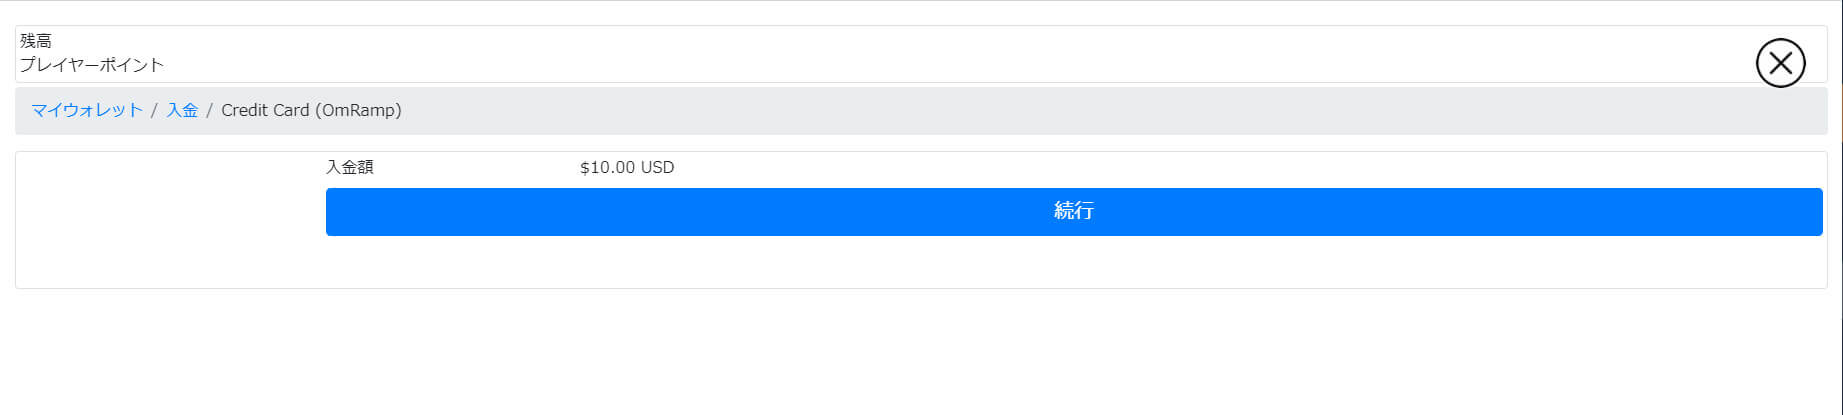
Task: Click the 入金額 label
Action: [350, 167]
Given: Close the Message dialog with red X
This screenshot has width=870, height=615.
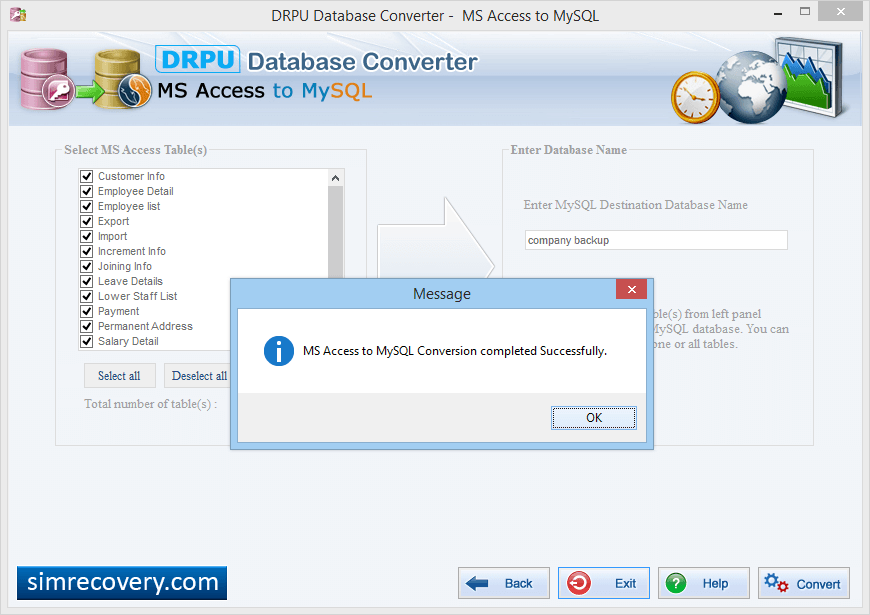Looking at the screenshot, I should [631, 289].
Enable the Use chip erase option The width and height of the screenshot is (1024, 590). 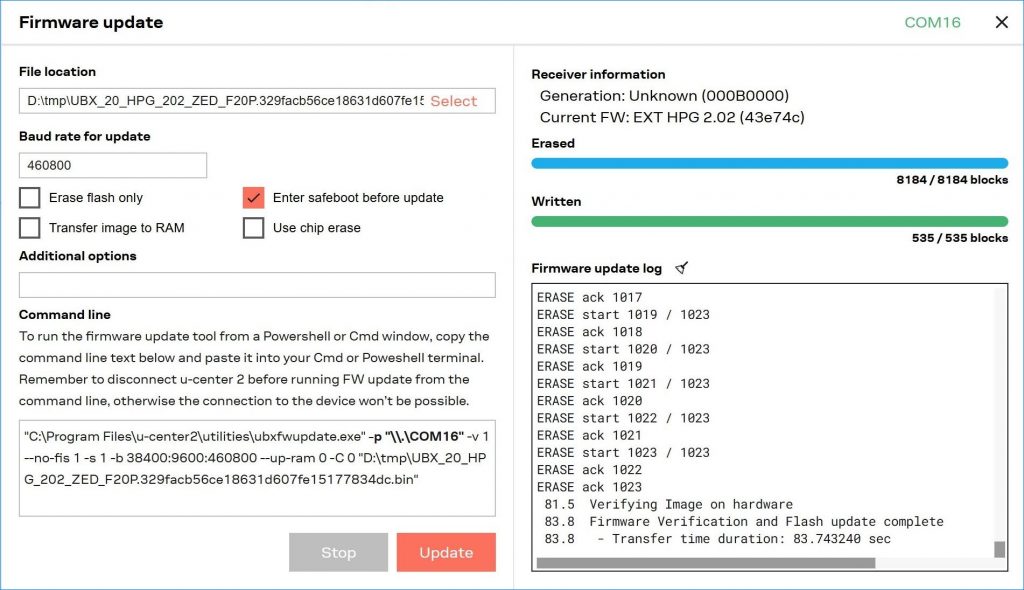254,228
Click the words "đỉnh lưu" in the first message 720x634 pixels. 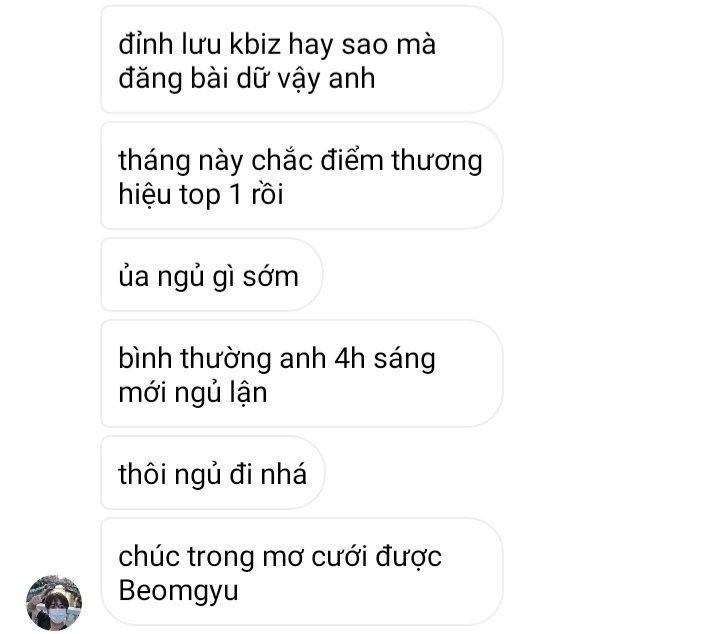pyautogui.click(x=169, y=45)
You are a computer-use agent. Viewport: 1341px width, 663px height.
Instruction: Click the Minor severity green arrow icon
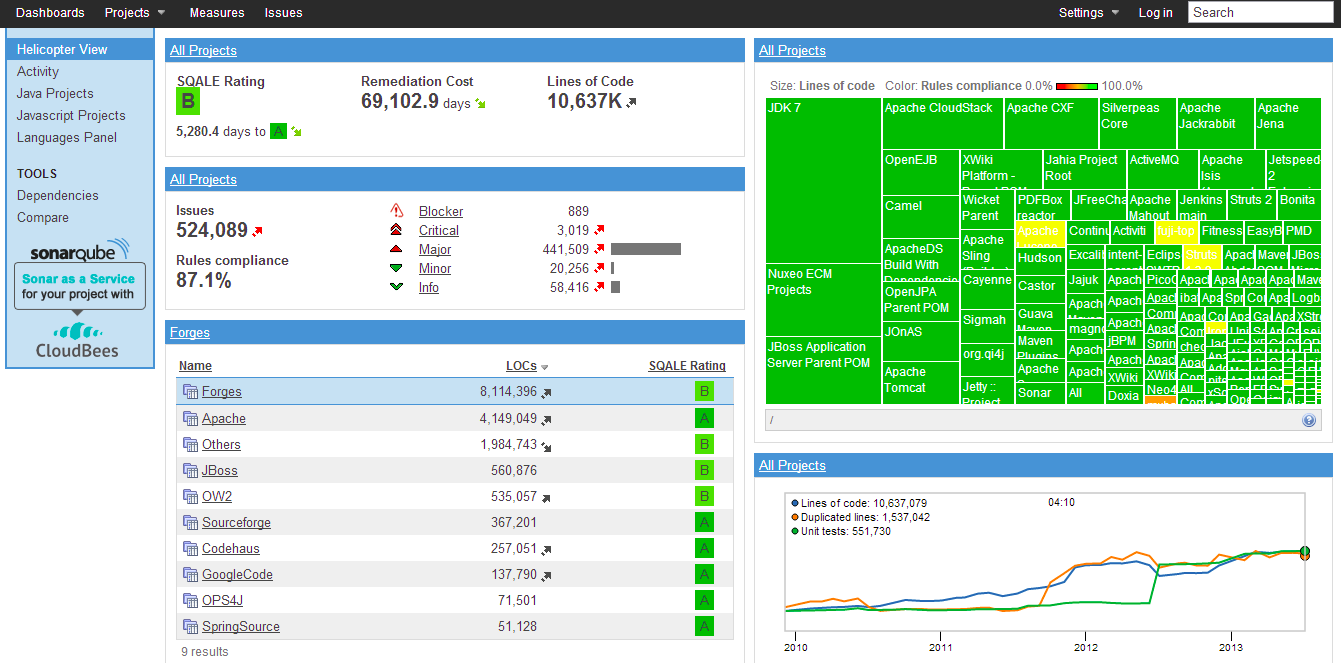(397, 268)
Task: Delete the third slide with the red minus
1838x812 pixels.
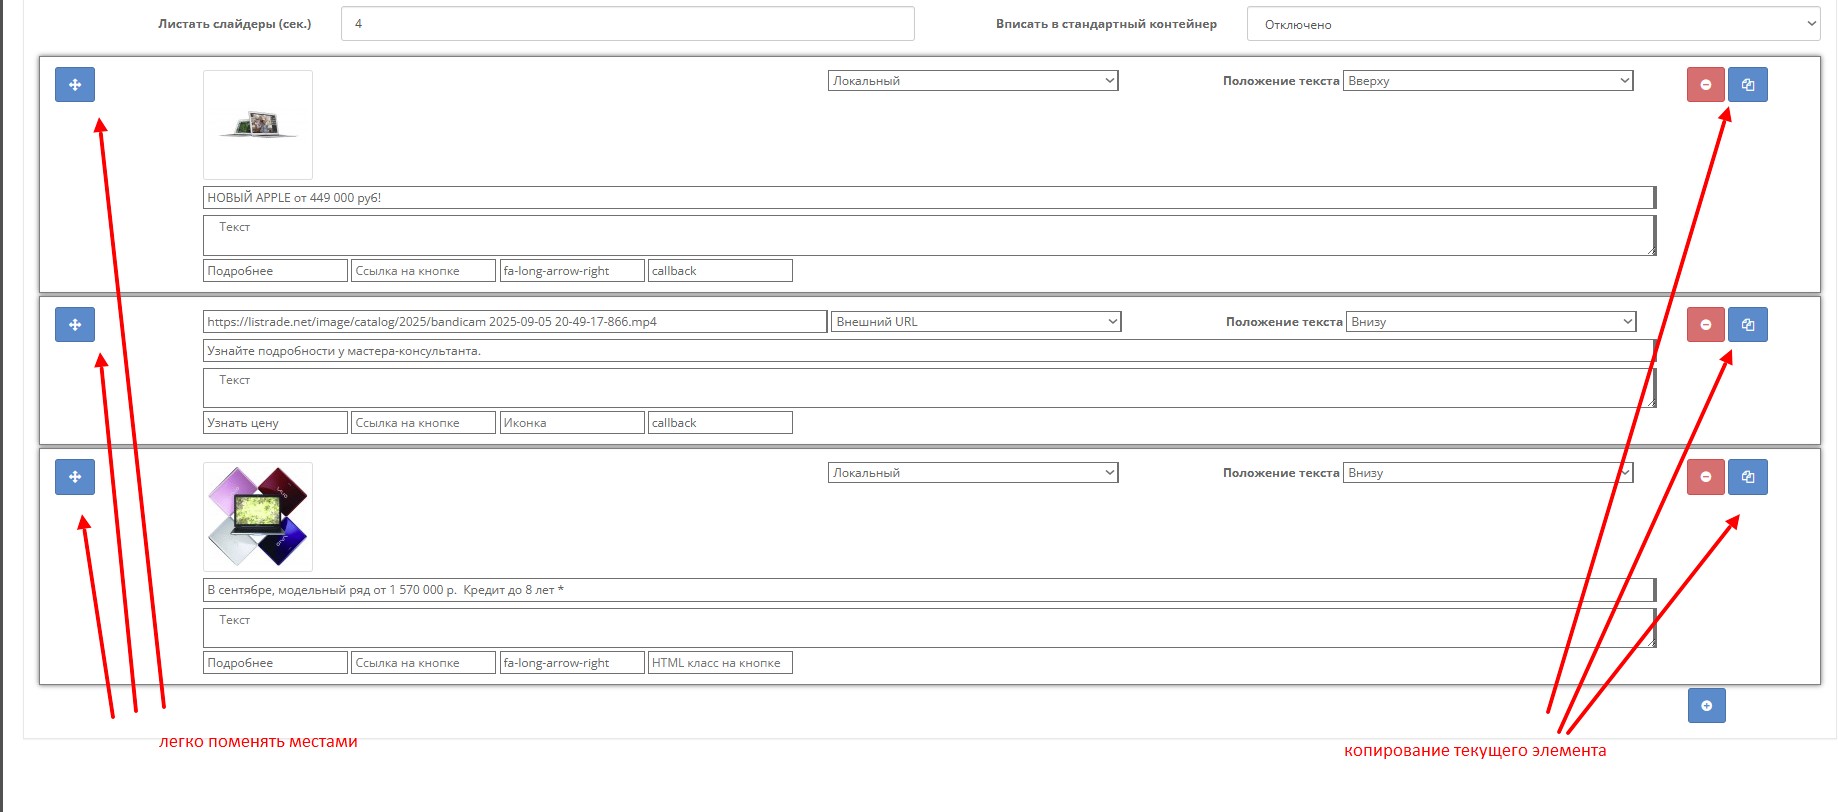Action: (1705, 477)
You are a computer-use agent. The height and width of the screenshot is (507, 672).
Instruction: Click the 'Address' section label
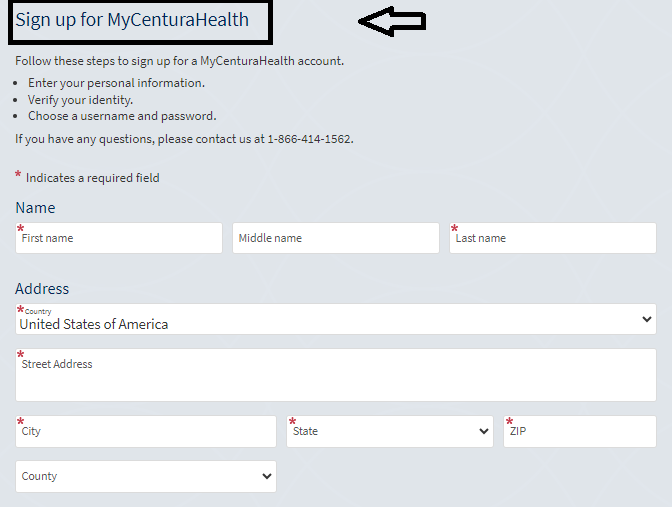42,289
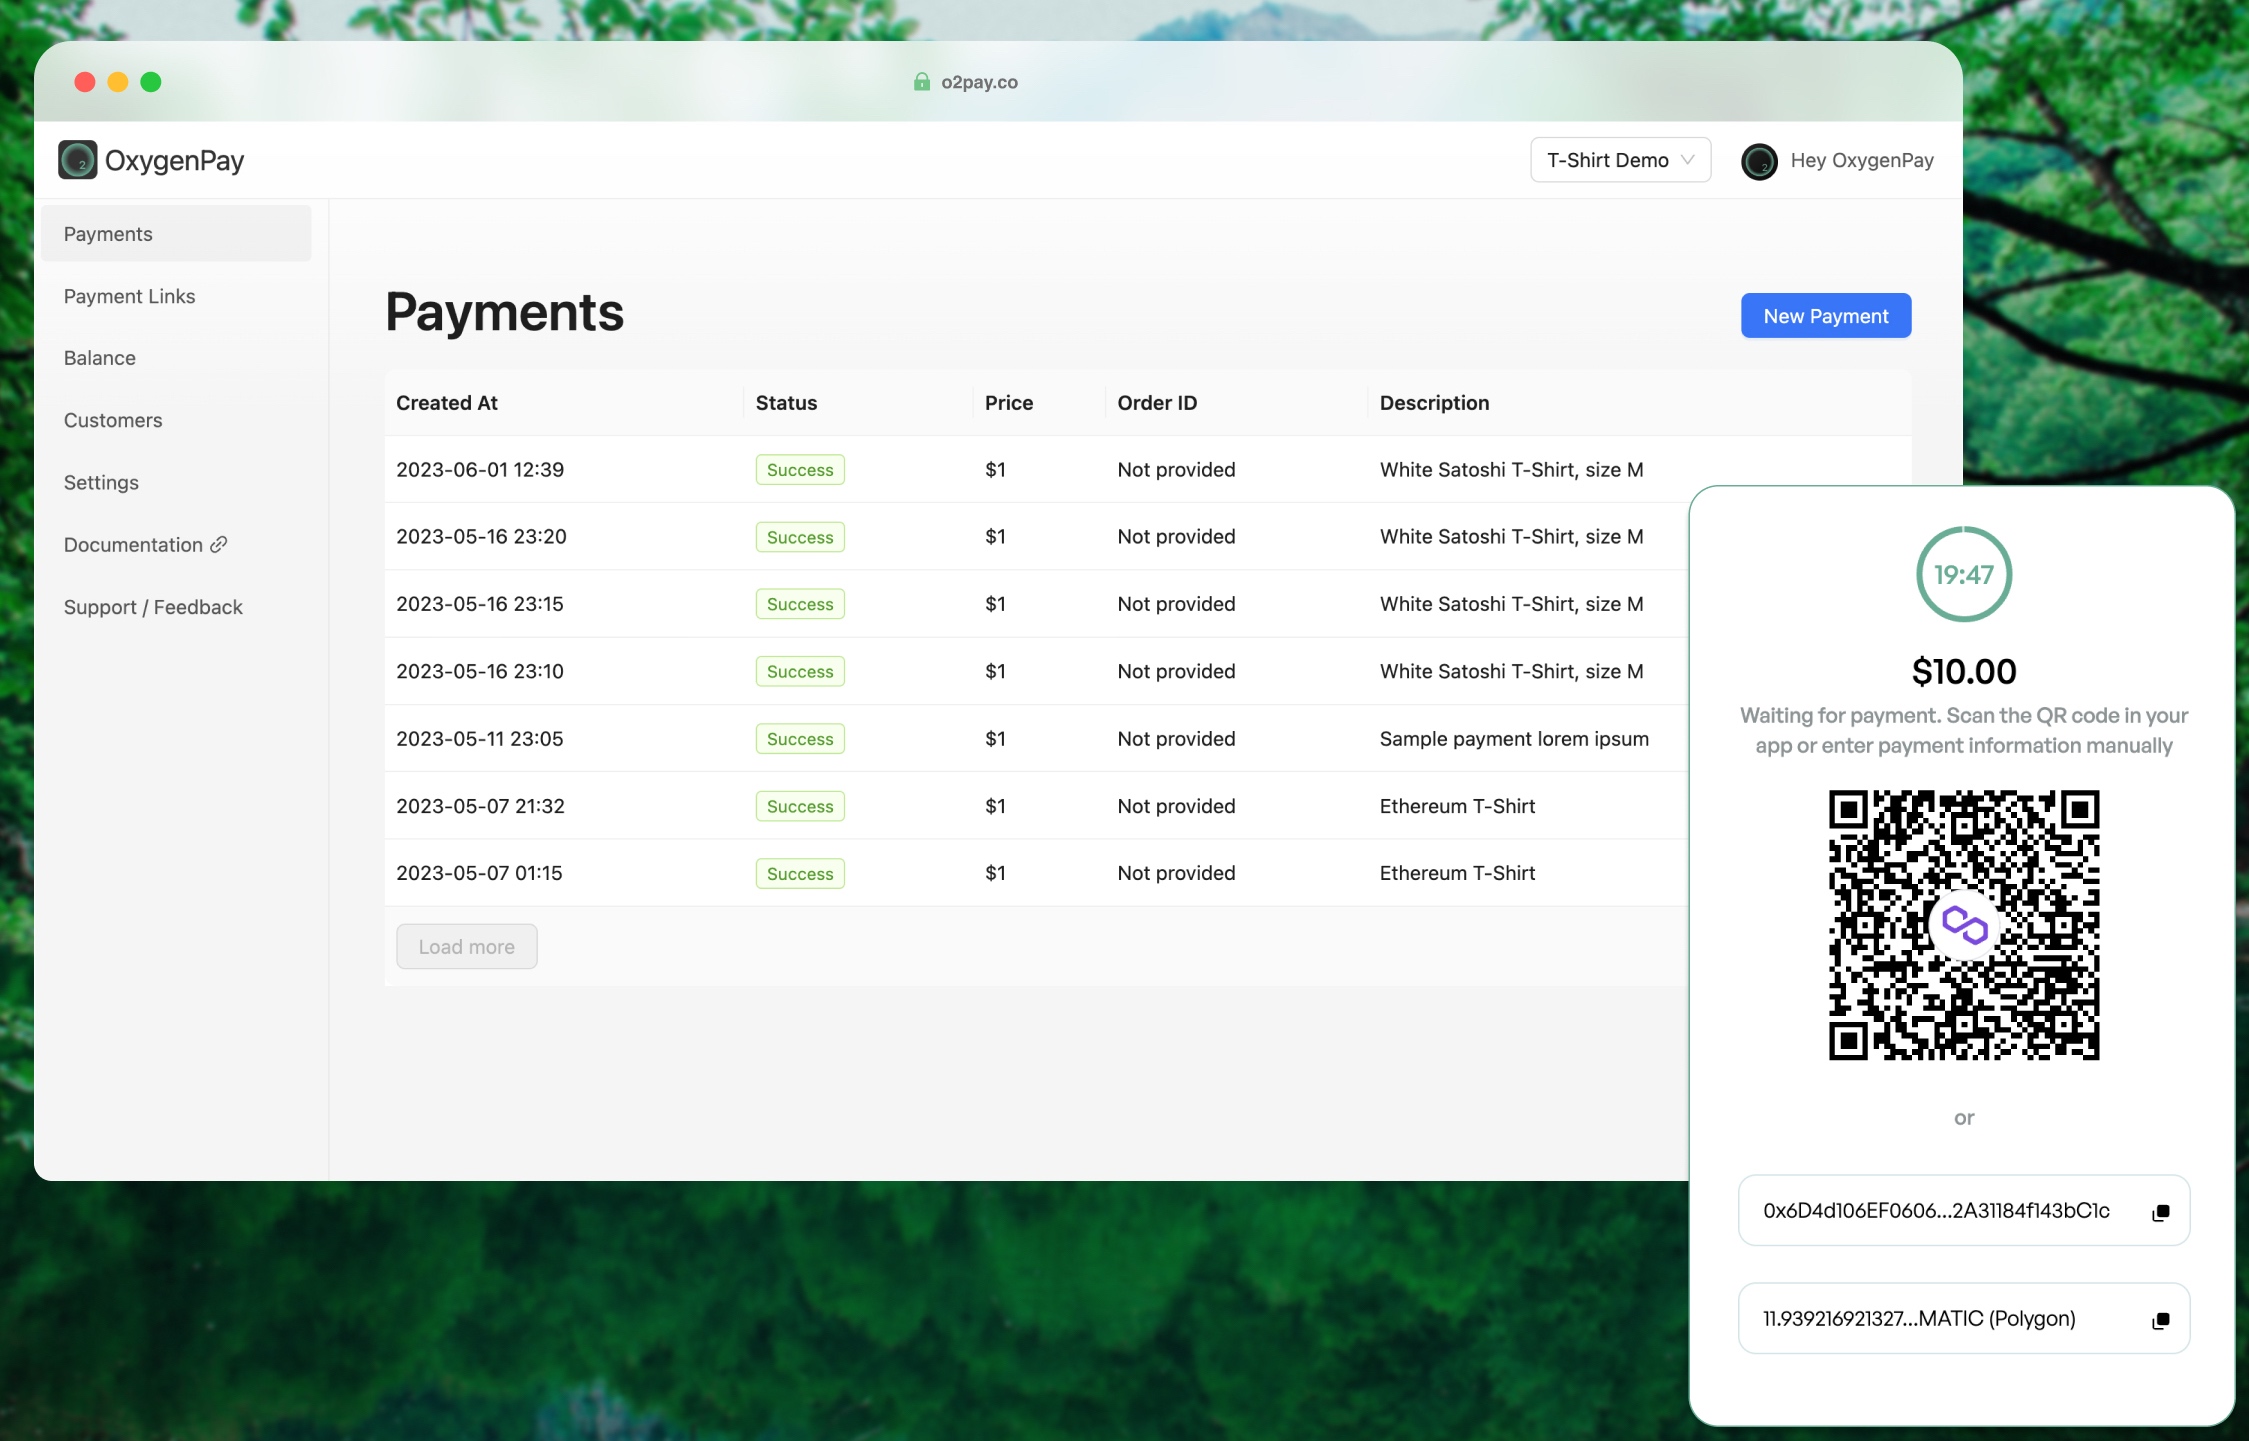
Task: Expand the T-Shirt Demo dropdown
Action: tap(1620, 160)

§

#### [THE EXERCISE]
Turn the part that opens with the line containing "Task: Delete the" and closes with the final line above into a numbered list, skipping any blank lines. Leave the pictures out of the answer.

#### [ANSWER TO THIS PROBLEM]
1. Task: Delete the third slide with the red minus
2. 1838x812 pixels.
3. Action: (1705, 477)
4. You are a computer-use agent. The height and width of the screenshot is (507, 672).
5. Instruction: Click the 'Address' section label
6. 42,289
7. Task: Expand the T-Shirt Demo dropdown
8. Action: tap(1620, 160)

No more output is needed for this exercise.